Exercise brief —
Could you set down, word for word, the rows starting with the line that contains "You are a computer-use agent." and going on through the end of the rows, leaving out any pictures?

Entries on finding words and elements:
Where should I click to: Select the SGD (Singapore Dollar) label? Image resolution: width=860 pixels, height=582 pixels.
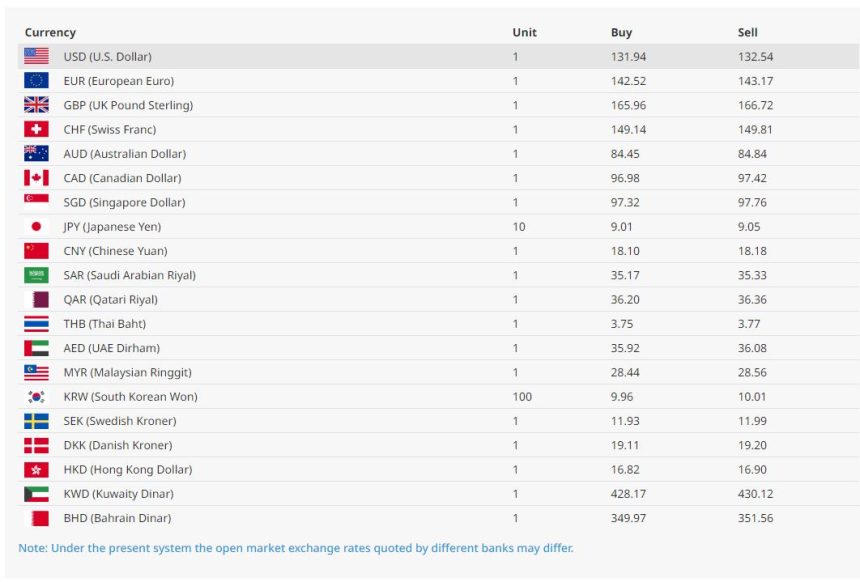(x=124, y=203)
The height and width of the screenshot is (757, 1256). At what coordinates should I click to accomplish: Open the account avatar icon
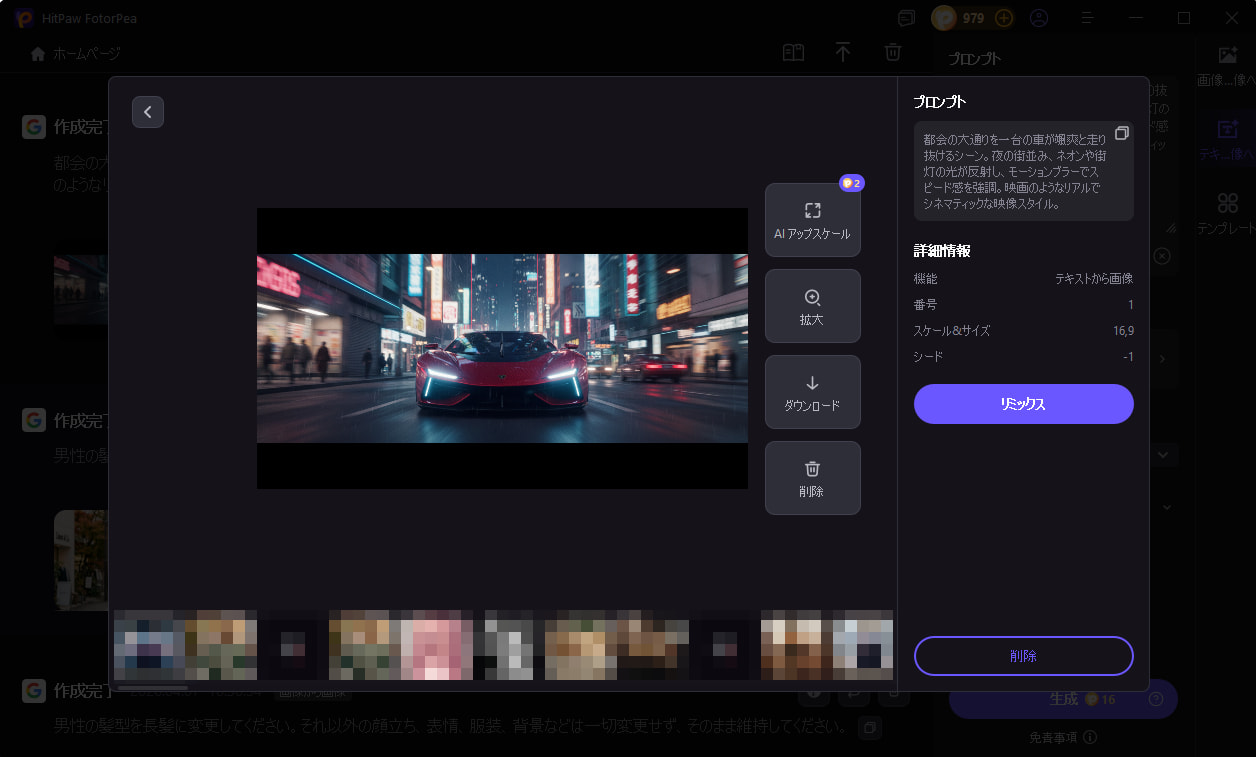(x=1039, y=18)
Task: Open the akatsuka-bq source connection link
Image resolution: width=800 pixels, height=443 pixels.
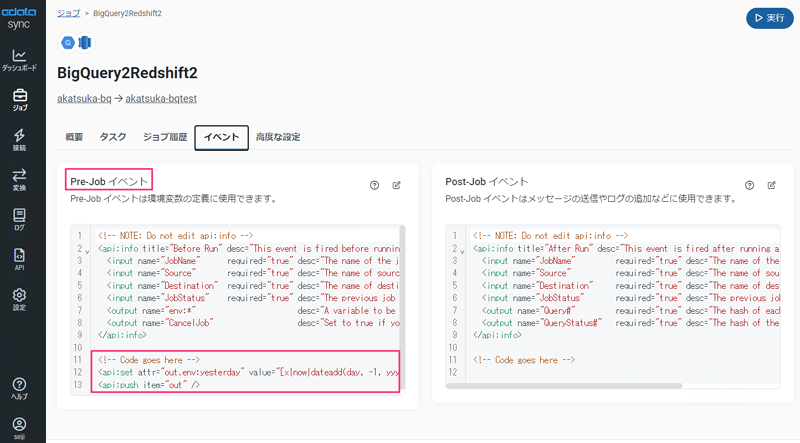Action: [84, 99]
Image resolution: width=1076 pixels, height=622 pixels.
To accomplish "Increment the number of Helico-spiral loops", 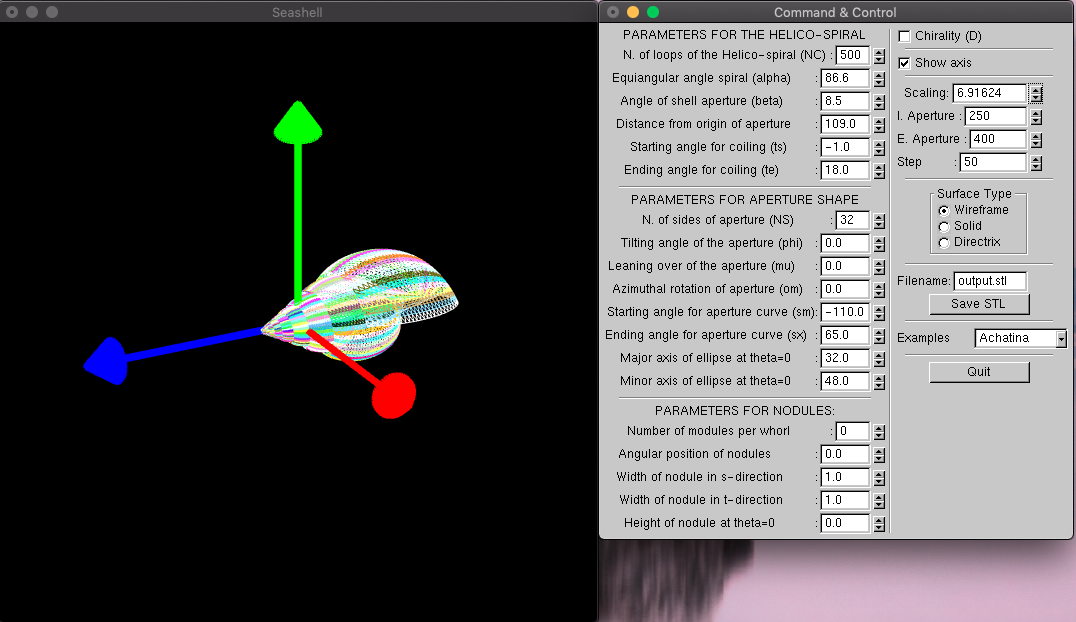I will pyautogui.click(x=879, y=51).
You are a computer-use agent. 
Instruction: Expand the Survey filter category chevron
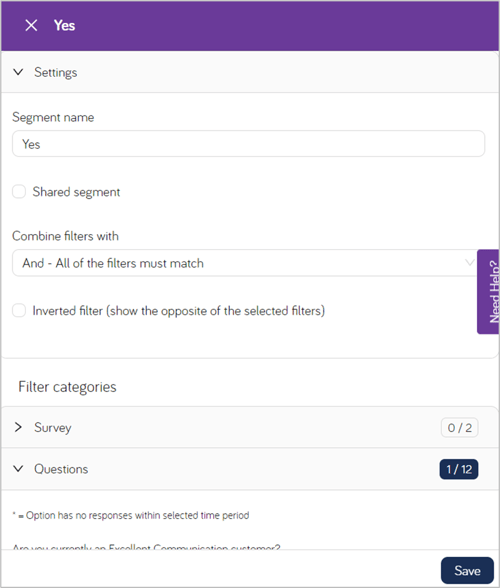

Solution below —
You are a computer-use agent. 
Instruction: Expand the Survey filter category chevron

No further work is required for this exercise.